Wir richten den Blick auf das junge Publikum, ohne das Theater nicht denkbar ist: Denn das Spiel will wahrgenommen werden; es lebt von der Interaktion der Spielenden und Zuschauenden. Dabei greift es simultan auf komplexe, bisweilen auch überfordernde theatrale Zeichen zurück, die es mit Schülerinnen und Schülern (erstmalig) zu entdecken gilt.
Teil 1
Ausgehend von einer hilfsweisen Sichtung einiger Videomitschnitte einer professionellen Bonner Jugendtheaterproduktion nutzen wir an Tag 1 prospektiv das vielfältige Angebot abseits klassischer Inszenierungen, schüler/innenorientiert aufführungsanalytische Möglichkeiten auszuloten, wie derlei Besuche sinnstiftend im Literaturkurs vor- und nachbereitet (bei Bedarf: auch mit Blick auf schulrechtliche Fragen) durchgeführt werden könnten.

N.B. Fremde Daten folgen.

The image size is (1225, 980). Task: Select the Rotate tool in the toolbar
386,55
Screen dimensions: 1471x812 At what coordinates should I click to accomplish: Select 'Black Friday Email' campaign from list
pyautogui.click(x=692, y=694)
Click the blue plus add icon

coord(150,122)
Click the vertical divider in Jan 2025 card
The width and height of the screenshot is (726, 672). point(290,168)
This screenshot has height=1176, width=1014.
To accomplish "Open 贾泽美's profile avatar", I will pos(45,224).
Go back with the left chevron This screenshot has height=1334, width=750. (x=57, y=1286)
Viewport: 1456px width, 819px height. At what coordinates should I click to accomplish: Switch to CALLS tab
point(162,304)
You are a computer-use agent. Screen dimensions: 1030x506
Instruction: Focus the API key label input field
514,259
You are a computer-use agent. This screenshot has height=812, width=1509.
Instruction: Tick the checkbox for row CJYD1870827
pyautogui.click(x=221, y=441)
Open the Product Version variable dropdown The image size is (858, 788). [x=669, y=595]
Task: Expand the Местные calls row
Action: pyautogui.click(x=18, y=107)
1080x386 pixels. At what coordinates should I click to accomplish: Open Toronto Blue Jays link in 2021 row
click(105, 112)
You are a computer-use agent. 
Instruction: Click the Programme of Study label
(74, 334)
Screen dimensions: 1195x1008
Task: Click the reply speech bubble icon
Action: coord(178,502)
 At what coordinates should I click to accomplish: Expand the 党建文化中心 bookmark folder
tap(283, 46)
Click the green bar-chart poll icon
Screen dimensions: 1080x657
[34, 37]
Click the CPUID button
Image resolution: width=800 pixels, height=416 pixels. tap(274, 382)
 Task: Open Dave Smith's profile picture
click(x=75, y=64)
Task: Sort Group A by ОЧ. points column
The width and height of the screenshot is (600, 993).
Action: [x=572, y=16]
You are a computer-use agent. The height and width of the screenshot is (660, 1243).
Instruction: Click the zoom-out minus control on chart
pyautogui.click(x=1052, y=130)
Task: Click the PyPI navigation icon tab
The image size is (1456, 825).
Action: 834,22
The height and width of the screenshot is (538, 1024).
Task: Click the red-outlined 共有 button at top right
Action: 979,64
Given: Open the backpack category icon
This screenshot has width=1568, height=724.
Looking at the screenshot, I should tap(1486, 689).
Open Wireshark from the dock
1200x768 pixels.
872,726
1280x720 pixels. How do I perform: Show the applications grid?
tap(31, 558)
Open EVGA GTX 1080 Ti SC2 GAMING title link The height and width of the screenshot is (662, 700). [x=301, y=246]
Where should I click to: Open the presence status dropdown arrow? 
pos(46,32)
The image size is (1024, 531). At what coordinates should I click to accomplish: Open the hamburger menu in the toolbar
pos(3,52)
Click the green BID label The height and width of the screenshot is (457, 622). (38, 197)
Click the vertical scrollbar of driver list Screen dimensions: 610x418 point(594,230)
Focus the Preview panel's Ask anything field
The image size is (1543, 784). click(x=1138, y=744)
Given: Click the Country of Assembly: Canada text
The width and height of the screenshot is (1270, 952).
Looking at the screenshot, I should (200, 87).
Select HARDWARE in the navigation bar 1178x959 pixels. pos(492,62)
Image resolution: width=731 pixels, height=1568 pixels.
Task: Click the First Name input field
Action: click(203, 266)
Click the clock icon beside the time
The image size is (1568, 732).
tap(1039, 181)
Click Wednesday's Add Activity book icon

Auf Grundlage der Video- und weiterführender Theorieimpulse identifizieren die Teilnehmenden in Schüler/innenperspektive mögliche theatrale Zeichen und konzipieren auf dieser Basis u.a. einen modellhaften Beobachtungsbogen zu Inszenierungsbeispielen für die Hand der Lernenden, der im besten Falle die Wahrnehmung einer Theateraufführung strukturieren und die Auseinandersetzung mit dem Thema kontextualisierend vertiefen kann.Teil 2
Im Verlauf des zweiten Fortbildungstages besuchen die Teilnehmenden, angeleitet durch das Moderationsteam, eine ca. 60-minütige professionelle Jugendtheaterinszenierung und kommen danach mit dem Ensemble und der Spielleitung zu einem Nachgespräch zusammen. Im Anschluss daran werden die am ersten Tag gemeinsam erstellten Begleitmaterialien für den unterrichtlichen Einsatz erprobt, reflektiert und für die unterrichtliche Nutzung überarbeitet.Leistungen der Moderatorinnen und Moderatoren
Die Teilnehmenden erhalten eine detaillierte Beschreibung aller Theorieimpulse und Übungen in einem Reader für die eigene unterrichtliche Arbeit und ihre individuelle Weiterprofessionalisierung.Die Karten für den gemeinsamen Vorstellungsbesuch (Unkostenbeitrag der Teilnehmenden: 6,- EUR) werden mit Anmeldung durch die Moderation reserviert.
Bezug zum RRSQ
- 2.2 Kompetenzorientierung
- 2.4 Schülerorientierung und Umgang mit Heterogenität
- 2.5 Kognitive Aktivierung
- 2.8 Feedback und Beratung
Zielgruppe und Voraussetzungen
Angesprochen werden alle Lehrende im SII-Fach Literatur und interessierte Kolleginnen und Kollegen verwandter Fächer (v.a. Darstellen und Gestalten, Musik, Kunst, Deutsch, Sprachen); aber auch im AG-Bereich Theater, Musical, Theater-Projektkursen etc. Die Teilnahme an allen Terminen wird vorausgesetzt. Die Teilnehmenden zahlen bitte vor Ort einen Unkostenbeitrag von 6,- EUR für den Vorstellungsbesuch. Achtung: Ortswechsel! Tag 1 in der gastgebenden Schule, Tag 2 im Theater!